Sejarah mencatat bahwa penyebaran Islam di Gresik, bermula pada abad ke-14 M melalui saudagar Islam dan para ulama, termasuk Syaikh Maulana Malik Ibrahim, yang datang di wilayah ini.

Kala itu Islam tidak langsung diterima di Jawa juga di Indonesia. Tercatat Islam mulai masuk di Indonesia sejak abad ke-7 M dan baru dapat diterima secara luas pada sekitar pertengahan abad ke-15 M di era kepemimpinan Wali Songo .



Sebelum Islam masuk ke Indonesia, masyarakat Indonesia lebih dahulu menganut beberapa kepercayaan dan agama. Di antara kepercayaan itu adalah agama Kapitayan. ( )

Sunyoto dalam "Atlas Wali Songo (Buku Pertama yang Mengungkap Wali Songo sebagai Fakta Sejarah)" menyebut agama Kapitayan telah tumbuh dan berkembang sejak zaman paleolithik sampai dengan zaman perunggu dan besi. Agama Kapitayan biasa disebut dengan kepercayaan animisme dan dinamisme yaitu mempercayai adanya benda-benda yang memiliki daya sakti dan kepercayaan terhadap arwah leluhur.

Seiring dengan berjalannya waktu, menurut Thomas Stamford Raffles, dalam bukunya "The History of Java" masyarakat Indonesia mulai mengenal agama Hindu-Buddha yang ditandai dengan munculnya Kerajaan Tarumanegara dan Kerajaan Sunda pada abad ke-4 dan ke-7 M.

Islam Masuk ke Indonesia

Pada saat agama Hindu-Buddha bertahta di Indonesia tersebut yaitu pada abad ke-7 M, Islam sebenarnya juga telah masuk di Indonesia. Wheatley dalam The Golden Kersonense: Studies in Historical Geography of The Malay Peninsula Before (1961) mencatat, bahwa:

“Islam telah masuk ke Indonesia pada abad ke-7 M yang dibawa oleh saudagar Arab saat membangun jalur perhubungan dagang dengan Nusantara. Kehadiran saudagar Arab di Kerajaan Kalingga pada abad ke-7 M tersebut bertepatan dengan kepemimpinan Ratu Simha. Beliau adalah sosok ratu yang dikenal cukup keras dalam menerapkan hukum Islam termasuk pada anggota keluarganya yaitu putra mahkotanya.”

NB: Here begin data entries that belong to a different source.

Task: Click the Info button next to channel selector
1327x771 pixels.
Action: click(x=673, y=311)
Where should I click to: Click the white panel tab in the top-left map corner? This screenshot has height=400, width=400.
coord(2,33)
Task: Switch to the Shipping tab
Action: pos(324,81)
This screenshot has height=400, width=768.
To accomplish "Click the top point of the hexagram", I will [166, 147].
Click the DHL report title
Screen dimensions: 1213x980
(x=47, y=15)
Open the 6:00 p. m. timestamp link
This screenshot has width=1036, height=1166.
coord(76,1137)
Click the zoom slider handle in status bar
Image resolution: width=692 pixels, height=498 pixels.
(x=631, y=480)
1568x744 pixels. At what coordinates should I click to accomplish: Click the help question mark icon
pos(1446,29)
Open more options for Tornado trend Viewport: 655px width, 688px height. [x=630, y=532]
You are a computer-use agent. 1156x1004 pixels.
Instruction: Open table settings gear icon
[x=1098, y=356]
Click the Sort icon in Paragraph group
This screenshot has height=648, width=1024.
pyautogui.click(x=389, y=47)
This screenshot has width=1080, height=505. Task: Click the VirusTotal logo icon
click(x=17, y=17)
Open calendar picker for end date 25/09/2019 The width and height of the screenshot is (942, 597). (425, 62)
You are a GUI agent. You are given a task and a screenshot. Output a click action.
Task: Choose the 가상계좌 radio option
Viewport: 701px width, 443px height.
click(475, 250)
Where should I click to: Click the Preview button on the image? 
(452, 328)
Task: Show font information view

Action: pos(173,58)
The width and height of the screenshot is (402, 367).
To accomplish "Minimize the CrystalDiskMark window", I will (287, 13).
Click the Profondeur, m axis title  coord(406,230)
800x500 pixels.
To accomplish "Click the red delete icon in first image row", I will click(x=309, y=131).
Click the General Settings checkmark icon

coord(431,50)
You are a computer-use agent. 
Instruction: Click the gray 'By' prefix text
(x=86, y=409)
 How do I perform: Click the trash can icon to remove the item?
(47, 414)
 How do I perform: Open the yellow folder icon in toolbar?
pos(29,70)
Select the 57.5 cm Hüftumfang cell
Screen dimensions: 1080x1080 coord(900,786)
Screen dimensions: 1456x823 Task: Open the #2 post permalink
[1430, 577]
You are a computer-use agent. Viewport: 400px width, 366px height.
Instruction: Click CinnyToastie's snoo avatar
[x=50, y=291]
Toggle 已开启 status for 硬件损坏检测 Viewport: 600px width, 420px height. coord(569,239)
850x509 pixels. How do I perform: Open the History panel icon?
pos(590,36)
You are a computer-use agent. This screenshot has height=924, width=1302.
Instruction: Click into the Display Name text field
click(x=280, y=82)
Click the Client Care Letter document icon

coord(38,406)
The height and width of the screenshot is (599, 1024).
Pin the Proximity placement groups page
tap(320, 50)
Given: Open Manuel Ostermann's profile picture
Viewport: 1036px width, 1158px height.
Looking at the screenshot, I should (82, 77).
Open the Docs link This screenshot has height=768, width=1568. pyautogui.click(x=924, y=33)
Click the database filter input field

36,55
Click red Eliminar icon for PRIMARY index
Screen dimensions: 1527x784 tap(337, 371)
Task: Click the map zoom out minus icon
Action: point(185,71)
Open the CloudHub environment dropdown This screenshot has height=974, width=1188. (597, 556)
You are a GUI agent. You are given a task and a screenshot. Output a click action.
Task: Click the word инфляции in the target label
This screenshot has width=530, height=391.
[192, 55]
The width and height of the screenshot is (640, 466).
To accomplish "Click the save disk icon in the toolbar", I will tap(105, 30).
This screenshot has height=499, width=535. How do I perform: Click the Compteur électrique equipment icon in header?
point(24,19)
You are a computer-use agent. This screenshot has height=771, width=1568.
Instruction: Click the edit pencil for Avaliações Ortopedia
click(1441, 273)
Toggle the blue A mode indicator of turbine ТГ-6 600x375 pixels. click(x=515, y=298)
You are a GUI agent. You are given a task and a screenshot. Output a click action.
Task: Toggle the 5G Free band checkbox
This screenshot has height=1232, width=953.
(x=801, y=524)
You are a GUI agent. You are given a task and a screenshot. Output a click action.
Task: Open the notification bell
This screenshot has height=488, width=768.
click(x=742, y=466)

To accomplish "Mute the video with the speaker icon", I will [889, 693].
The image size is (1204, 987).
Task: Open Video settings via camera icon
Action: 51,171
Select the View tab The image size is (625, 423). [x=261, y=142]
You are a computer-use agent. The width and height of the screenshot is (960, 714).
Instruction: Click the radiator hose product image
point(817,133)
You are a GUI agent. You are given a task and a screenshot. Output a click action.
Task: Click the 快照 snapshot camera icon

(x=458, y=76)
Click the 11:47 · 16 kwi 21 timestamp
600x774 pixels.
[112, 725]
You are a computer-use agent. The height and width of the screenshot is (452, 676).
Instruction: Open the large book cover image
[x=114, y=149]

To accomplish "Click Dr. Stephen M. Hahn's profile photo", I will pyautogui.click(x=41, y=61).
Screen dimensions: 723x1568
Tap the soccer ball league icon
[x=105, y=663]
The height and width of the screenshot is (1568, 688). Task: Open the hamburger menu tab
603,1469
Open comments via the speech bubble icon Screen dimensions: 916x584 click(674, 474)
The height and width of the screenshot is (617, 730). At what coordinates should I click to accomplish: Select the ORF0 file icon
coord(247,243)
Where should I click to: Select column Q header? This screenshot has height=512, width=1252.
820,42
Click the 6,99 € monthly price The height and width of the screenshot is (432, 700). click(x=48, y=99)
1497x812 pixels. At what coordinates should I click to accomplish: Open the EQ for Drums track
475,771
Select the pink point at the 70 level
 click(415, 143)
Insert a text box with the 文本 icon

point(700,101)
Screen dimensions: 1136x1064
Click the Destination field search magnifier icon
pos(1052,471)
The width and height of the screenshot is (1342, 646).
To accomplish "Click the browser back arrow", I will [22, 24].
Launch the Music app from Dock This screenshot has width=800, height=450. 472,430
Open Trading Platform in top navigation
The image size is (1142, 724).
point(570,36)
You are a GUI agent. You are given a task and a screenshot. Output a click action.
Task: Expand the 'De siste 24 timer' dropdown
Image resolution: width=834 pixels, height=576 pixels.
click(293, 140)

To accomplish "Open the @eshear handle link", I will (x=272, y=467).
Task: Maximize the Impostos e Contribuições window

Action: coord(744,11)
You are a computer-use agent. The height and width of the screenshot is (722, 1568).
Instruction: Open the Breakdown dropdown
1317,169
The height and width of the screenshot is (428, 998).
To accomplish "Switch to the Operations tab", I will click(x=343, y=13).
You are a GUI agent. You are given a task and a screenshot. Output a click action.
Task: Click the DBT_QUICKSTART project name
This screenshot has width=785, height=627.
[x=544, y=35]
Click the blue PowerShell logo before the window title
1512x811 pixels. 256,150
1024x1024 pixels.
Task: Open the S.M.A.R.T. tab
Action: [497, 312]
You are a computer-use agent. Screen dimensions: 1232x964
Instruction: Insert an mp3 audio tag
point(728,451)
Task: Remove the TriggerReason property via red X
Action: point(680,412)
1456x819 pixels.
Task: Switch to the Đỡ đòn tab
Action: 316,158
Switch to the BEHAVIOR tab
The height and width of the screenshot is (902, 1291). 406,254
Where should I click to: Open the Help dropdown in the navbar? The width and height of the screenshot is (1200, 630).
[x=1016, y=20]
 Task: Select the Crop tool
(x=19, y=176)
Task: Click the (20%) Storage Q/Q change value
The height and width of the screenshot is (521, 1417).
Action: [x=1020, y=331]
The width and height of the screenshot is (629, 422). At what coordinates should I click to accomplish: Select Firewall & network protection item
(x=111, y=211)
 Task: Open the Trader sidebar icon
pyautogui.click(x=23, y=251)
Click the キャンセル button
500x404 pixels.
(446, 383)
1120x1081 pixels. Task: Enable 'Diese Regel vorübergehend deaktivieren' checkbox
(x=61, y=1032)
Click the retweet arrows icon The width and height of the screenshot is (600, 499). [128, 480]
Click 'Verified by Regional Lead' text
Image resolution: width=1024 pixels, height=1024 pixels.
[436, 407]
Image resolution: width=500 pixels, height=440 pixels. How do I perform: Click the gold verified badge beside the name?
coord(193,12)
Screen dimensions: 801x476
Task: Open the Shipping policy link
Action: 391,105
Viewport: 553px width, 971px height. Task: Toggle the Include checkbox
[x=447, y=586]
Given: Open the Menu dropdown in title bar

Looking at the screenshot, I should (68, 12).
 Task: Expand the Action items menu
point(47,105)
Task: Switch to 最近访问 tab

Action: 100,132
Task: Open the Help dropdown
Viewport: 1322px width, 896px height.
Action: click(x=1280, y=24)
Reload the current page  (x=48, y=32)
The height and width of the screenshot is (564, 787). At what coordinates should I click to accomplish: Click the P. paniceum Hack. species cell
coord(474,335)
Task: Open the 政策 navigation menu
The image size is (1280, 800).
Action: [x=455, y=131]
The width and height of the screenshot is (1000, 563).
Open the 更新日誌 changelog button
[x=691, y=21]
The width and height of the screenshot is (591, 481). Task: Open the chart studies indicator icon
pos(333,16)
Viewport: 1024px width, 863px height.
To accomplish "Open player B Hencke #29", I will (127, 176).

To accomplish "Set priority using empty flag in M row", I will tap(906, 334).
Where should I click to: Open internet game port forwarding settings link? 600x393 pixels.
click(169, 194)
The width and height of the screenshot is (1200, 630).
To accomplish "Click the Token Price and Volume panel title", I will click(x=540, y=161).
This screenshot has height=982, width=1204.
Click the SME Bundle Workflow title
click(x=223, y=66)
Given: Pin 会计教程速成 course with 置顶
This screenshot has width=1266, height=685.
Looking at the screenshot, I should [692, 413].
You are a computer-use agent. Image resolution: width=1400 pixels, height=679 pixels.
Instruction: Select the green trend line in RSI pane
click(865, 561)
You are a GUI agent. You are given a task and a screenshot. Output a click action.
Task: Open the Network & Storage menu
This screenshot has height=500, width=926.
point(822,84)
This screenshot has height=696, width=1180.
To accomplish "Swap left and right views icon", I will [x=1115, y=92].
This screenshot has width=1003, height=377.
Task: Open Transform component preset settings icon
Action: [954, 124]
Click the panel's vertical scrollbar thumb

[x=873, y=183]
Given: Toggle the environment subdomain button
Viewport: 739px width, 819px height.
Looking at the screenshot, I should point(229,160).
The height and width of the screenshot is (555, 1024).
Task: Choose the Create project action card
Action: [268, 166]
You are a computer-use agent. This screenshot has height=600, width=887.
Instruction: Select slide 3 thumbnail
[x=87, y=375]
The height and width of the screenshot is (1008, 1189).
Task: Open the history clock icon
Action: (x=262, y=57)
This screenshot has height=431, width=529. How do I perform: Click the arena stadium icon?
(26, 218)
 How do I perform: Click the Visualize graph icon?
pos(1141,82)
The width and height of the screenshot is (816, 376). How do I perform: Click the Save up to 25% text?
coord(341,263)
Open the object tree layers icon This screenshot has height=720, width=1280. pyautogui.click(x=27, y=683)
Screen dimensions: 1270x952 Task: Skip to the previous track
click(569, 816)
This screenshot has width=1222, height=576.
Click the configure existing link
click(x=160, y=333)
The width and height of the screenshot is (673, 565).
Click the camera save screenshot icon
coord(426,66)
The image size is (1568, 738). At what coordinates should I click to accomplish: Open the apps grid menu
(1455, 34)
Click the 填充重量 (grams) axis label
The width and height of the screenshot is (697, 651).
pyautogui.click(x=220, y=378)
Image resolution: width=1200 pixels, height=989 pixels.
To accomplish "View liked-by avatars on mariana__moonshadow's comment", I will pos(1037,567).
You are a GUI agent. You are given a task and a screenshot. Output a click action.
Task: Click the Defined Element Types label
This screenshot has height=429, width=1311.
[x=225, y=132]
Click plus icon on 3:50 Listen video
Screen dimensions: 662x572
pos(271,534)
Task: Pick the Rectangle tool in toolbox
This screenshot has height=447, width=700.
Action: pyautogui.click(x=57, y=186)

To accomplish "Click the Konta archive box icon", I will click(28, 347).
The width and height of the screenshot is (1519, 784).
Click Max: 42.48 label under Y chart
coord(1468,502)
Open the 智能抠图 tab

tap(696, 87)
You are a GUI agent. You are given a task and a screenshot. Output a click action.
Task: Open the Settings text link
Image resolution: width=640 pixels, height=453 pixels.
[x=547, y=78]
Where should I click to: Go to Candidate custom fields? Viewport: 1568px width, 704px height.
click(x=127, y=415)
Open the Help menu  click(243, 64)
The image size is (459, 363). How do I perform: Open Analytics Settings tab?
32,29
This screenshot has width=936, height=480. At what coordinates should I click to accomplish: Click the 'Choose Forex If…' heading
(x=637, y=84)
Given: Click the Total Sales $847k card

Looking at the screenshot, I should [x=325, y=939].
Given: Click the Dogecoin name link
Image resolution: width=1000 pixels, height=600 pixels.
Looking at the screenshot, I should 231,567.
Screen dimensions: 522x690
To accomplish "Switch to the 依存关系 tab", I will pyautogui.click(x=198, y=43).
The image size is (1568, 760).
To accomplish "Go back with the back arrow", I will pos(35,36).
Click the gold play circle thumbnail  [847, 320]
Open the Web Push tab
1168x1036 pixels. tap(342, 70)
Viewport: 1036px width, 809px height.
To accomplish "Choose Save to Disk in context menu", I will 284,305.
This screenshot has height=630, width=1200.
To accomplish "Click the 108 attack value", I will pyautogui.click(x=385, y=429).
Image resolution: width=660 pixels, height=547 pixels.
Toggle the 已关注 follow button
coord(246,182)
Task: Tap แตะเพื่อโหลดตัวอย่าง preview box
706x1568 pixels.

Ensiklopedia Sejarah dan Budaya Kepulauan Nusantara Awal (2009), juga menyebutkan bahwa Islam sudah masuk ke wilayah Indonesia pada abad ke-7 M yang dicatat oleh pengelana China I-Tsing yang menyebutkan bahwa pada saat itu lalu lintas laut antara Arab-Persia-India-Sriwijaya sudah sangat ramai. (Baca juga: Raden Said, Mengguncang Istana dengan Bacaan Al-Qur'an )

Dinasti Tang juga menyebutkan bahwa pada abad ke-9 dan 10 M pedagang muslim Arab (Tashih) sudah banyak yang sampai di wilayah Kanton dan Sumatra. Para pedagang Arab tersebut kemudian melakukan Islamisasi salah satunya melalui jalur pernikahan yaitu dengan cara melangsungkan pernikahan dengan putri para petinggi dan bangsawan pribumi setempat.

Hal tersebut juga diperkuat dengan tulisan pengelana bernama Marcopolo pada tahun 1292 dalam perjalanannya pulang ke Eropa, ia singgah di sebuah kota Islam bernama Perlak yang bertempat di sebelah utara Sumatra.

Selain itu juga disebutkan oleh seorang pengelana asal Maroko bernama Ibnu Batutta yang bercerita mengenai kunjungannya ke kesultanan Islam pertama di Indonesia yaitu Samudra Pasai pada tahun 1345.

Masuknya Islam di Indonesia sejak abad ke-7 M tersebut bukan berarti Islam telah diterima secara luas dan menyeluruh oleh masyarakat pribumi Indonesia. ( )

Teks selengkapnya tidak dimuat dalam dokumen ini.